§ ASSIGNMENT:
Output only these lines, set down exactly: the one containing "Task: Select the Performance tab" and each line after it through the end of the records.

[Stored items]
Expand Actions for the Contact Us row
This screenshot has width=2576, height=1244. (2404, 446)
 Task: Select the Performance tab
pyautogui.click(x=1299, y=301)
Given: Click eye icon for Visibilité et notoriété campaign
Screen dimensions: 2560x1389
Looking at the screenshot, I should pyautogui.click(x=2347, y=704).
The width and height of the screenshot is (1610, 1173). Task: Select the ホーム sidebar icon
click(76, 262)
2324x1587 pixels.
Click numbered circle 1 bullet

§ OUTPUT OF THE TASK:
 Task: Select the Performance tab
pyautogui.click(x=1299, y=301)
Given: Click eye icon for Visibilité et notoriété campaign
Screen dimensions: 2560x1389
Looking at the screenshot, I should pyautogui.click(x=2347, y=704).
The width and height of the screenshot is (1610, 1173). Task: Select the ホーム sidebar icon
click(76, 262)
2324x1587 pixels.
Click numbered circle 1 bullet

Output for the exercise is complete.